En examinant les débris du manuscrit autographe, j’y remarque que l’héroïne s’appelle Lise, pendant tout le premier acte, comme dans le récit de Boccace. Probablement, lorsqu’il eut imaginé la belle scène du second acte où Perillo entend le nom de sa maîtresse mêlé aux forfanteries de ser Vespasiano, Alfred de Musset aura pensé que ce nom n’avait pas assez d’originalité pour frapper l’oreille du spectateur et éveiller son attention, comme celle de Perillo.
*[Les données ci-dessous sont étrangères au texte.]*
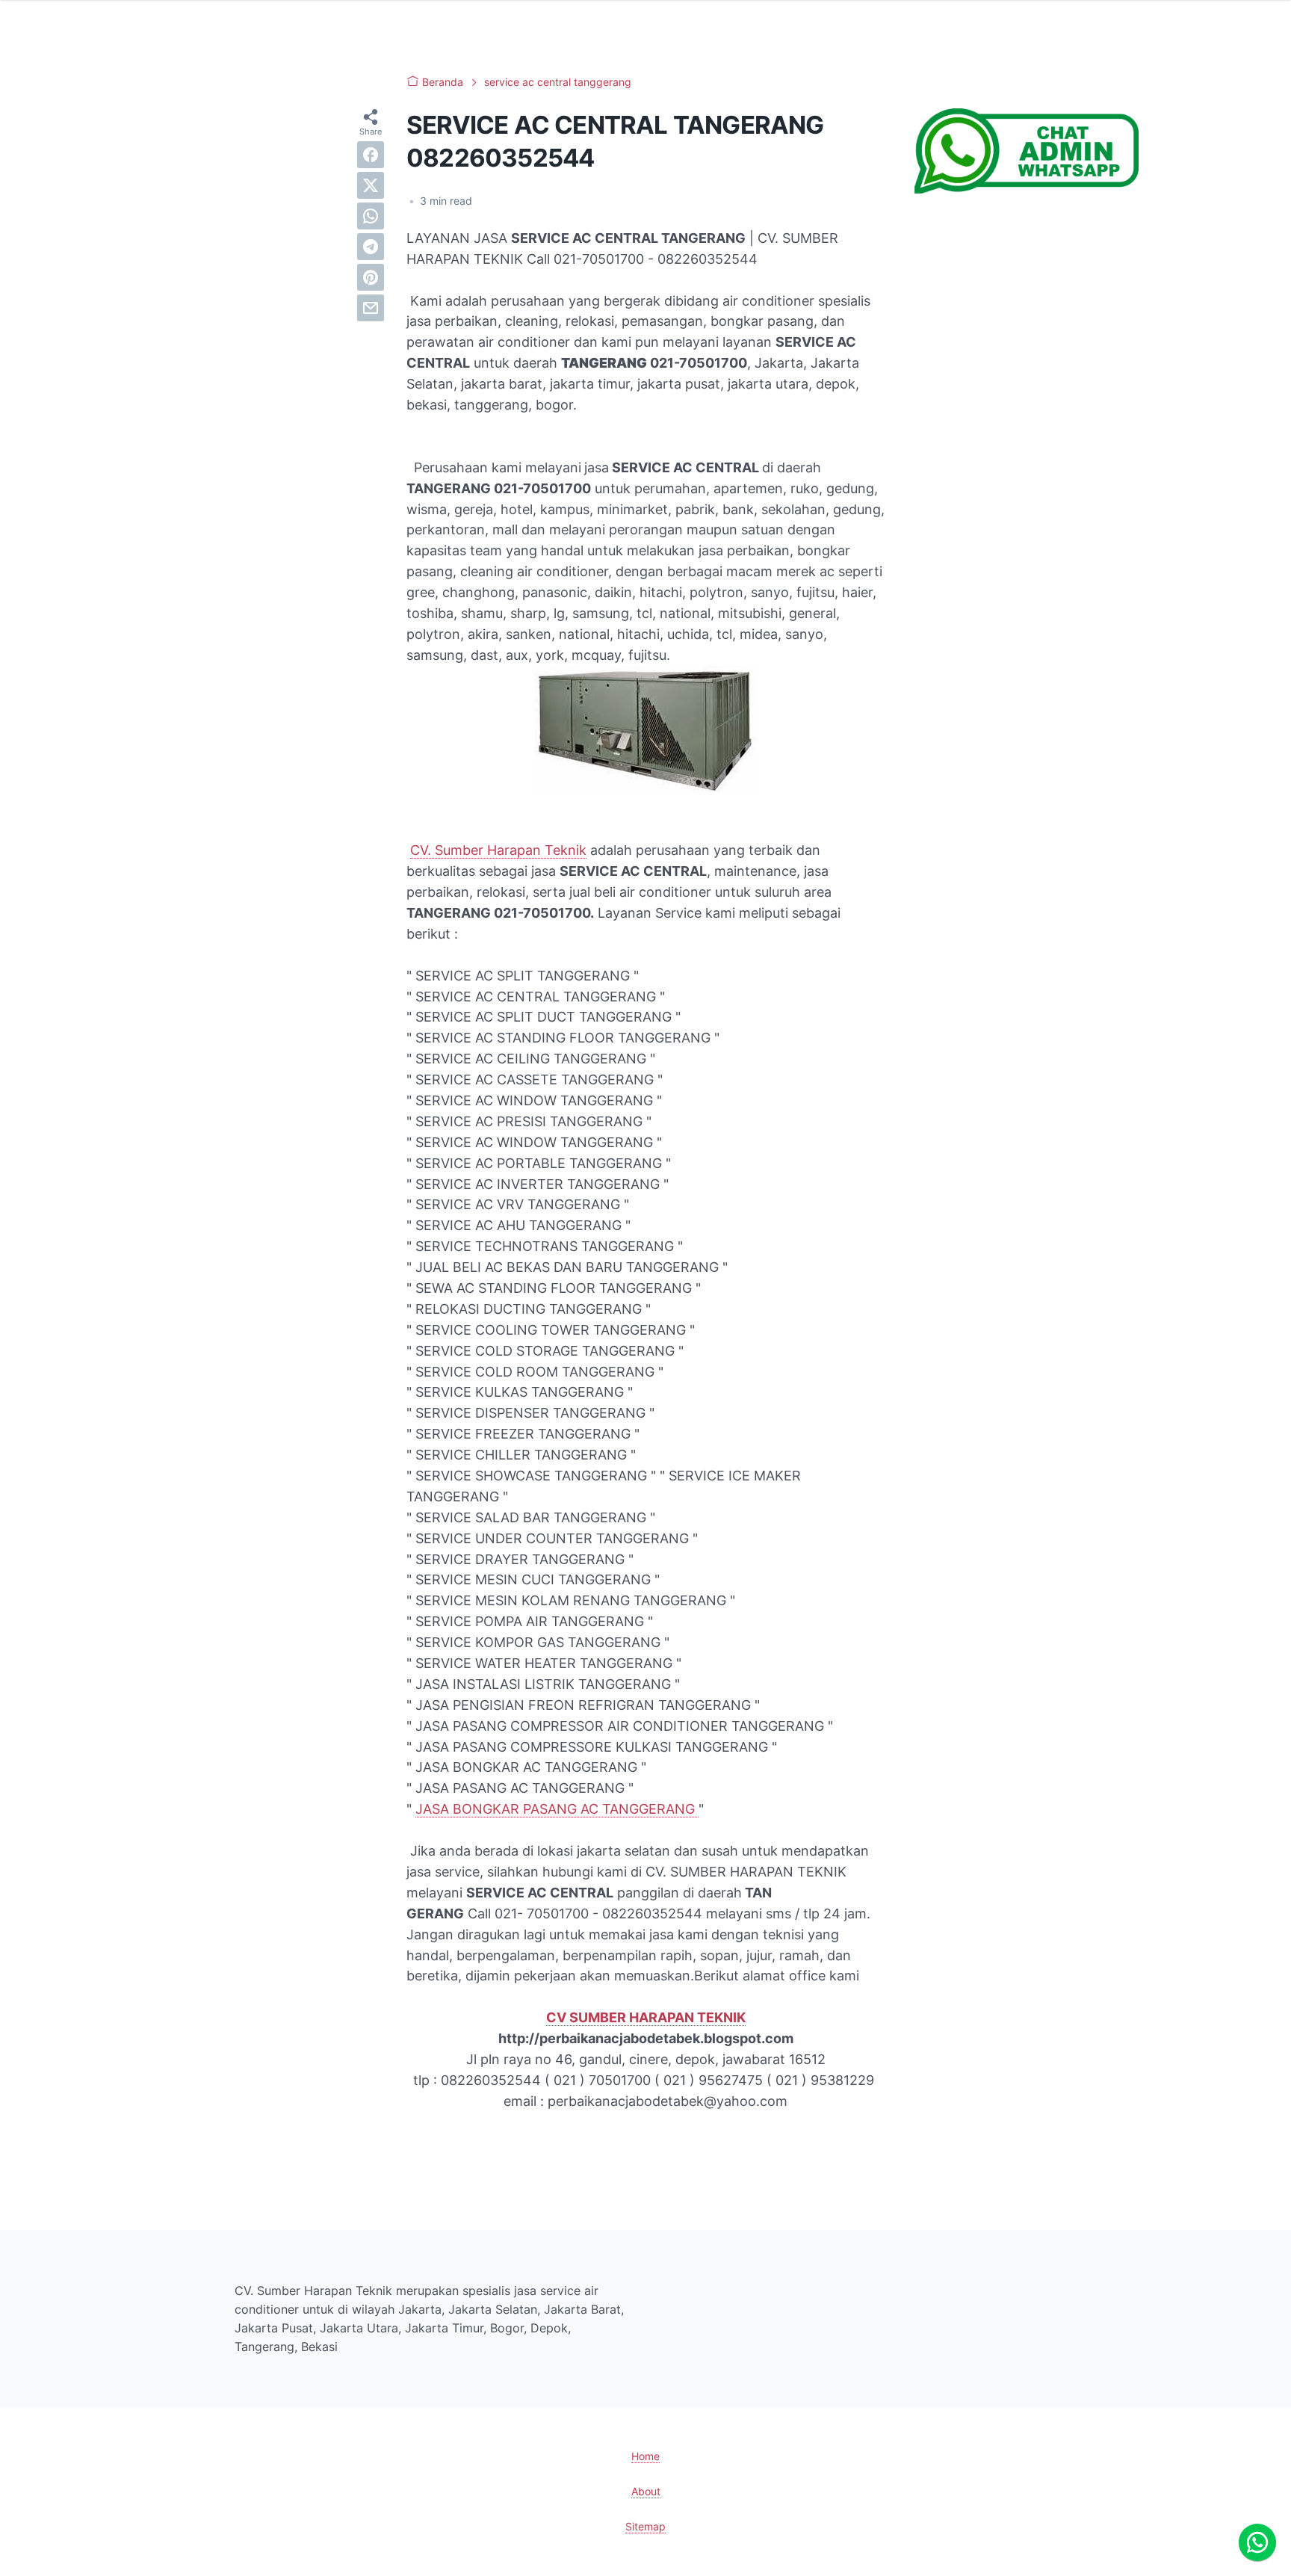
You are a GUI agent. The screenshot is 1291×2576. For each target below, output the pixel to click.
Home (645, 2456)
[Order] (1026, 189)
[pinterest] (370, 277)
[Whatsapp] (1257, 2542)
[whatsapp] (370, 216)
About (645, 2491)
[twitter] (370, 185)
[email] (370, 307)
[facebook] (370, 154)
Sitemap (645, 2526)
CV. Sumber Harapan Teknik (498, 850)
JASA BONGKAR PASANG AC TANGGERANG (557, 1809)
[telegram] (370, 246)
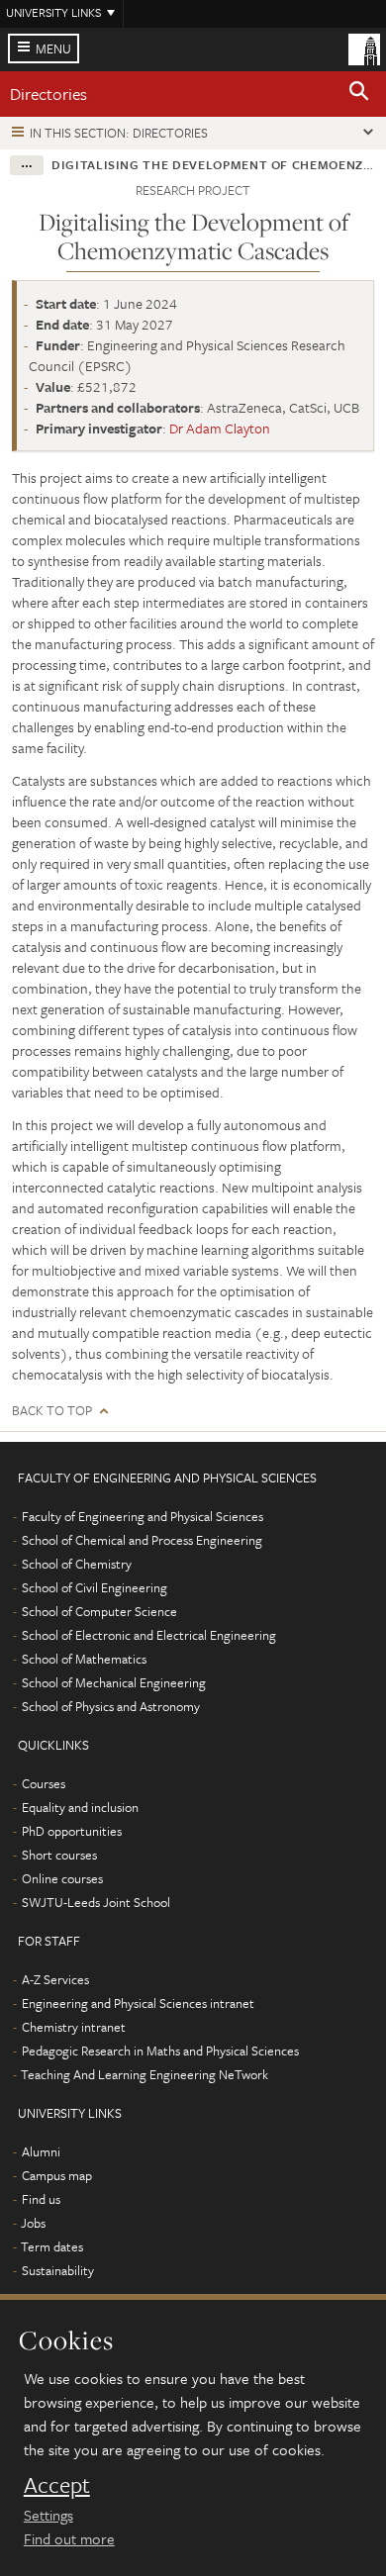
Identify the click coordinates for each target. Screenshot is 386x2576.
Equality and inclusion (80, 1807)
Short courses (59, 1854)
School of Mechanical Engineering (114, 1682)
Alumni (41, 2151)
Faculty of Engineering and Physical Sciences (142, 1516)
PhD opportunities (72, 1831)
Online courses (62, 1878)
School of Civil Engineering (94, 1587)
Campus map (57, 2175)
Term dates (52, 2246)
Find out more (69, 2538)
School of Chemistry (77, 1564)
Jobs (33, 2223)
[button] (359, 94)
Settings (48, 2515)
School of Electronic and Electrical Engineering (149, 1635)
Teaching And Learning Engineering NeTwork (144, 2074)
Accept (57, 2485)
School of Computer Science (99, 1611)
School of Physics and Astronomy (111, 1706)
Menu (53, 48)
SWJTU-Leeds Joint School (96, 1902)
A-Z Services (55, 1979)
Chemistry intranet (74, 2027)
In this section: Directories (119, 133)
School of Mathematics (84, 1659)
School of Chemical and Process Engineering (142, 1540)
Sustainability (58, 2270)
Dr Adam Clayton (219, 428)
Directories (48, 93)
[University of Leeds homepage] (364, 47)
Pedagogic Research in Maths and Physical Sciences (160, 2050)
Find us (41, 2199)
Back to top (52, 1410)
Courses (43, 1783)
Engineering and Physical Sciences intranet (138, 2003)
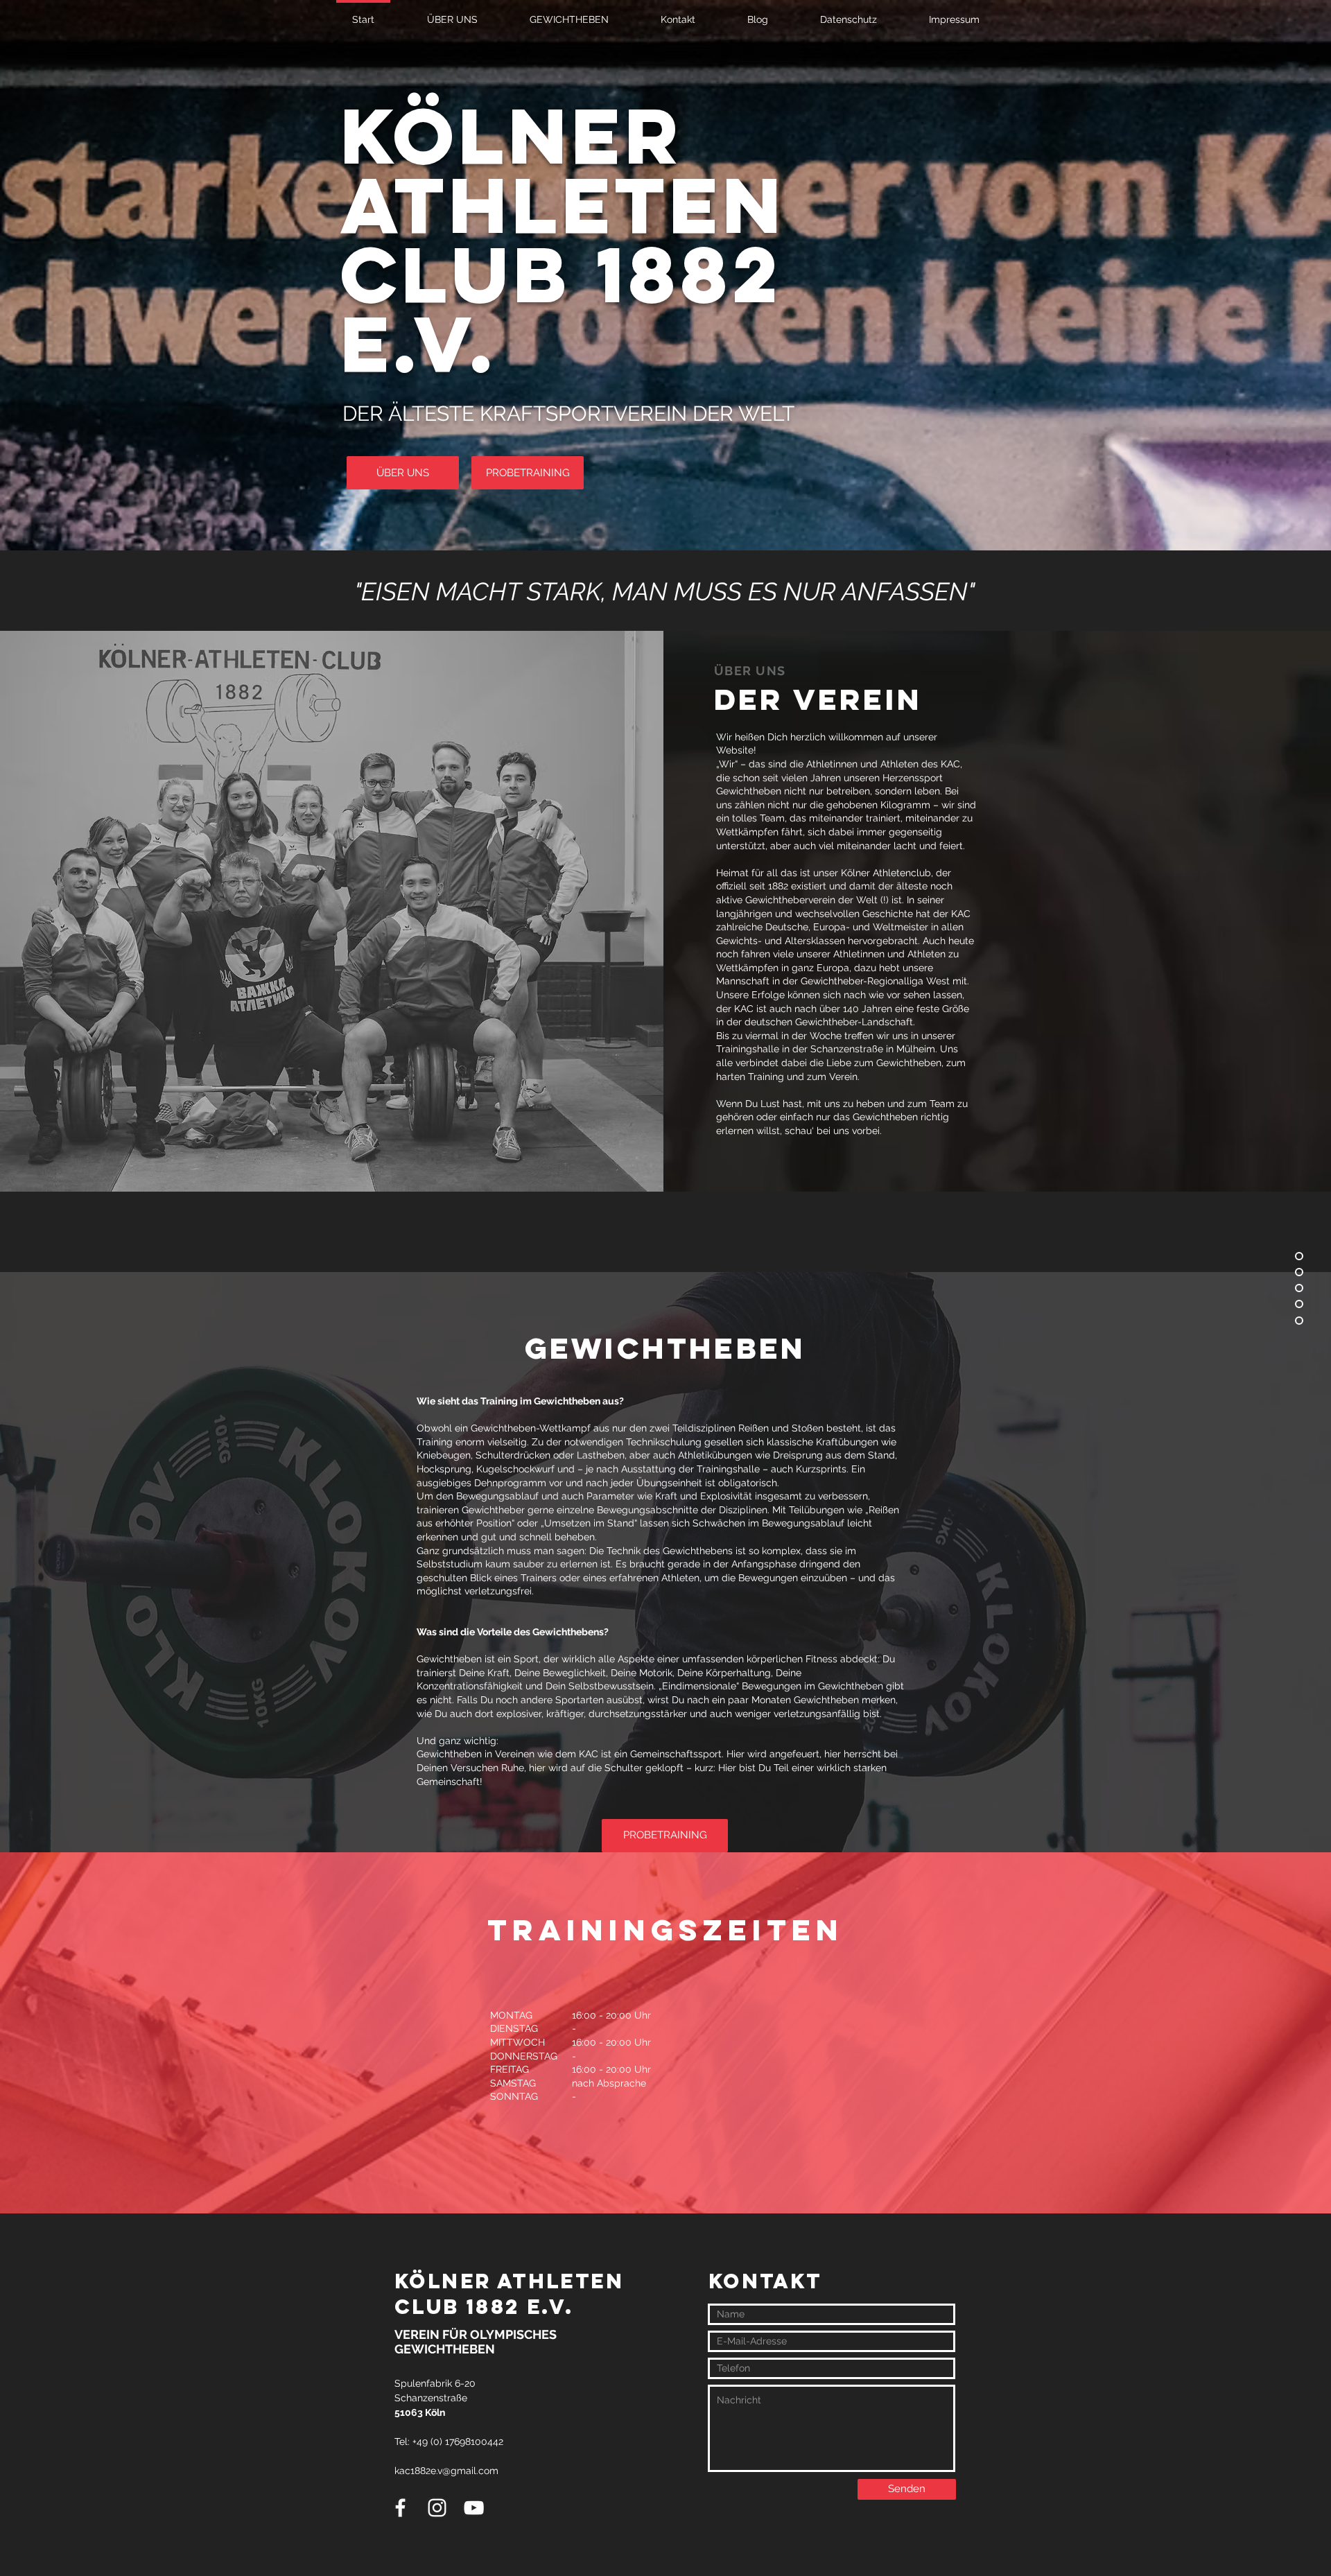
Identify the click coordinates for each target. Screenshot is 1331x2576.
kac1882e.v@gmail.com (446, 2470)
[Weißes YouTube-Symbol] (474, 2508)
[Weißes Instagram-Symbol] (437, 2508)
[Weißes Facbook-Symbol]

De même, lorsque Minuccio, seul avec le roi, lui confie le secret de la jeune malade, l’auteur aura senti qu’il fallait à cette jeune fille un nom plus pittoresque et moins vulgaire que celui de Lise. Peut-être aussi a-t-il compris, à mesure qu’il avançait dans son œuvre, que l’esquisse légère de Boccace allait devenir entre ses mains un type complet. Le nom un peu bizarre, mais sicilien, de Carmosine, qu’il substitua sur le manuscrit au nom de Lise, à partir du second acte, fut en quelque sorte une prise de possession.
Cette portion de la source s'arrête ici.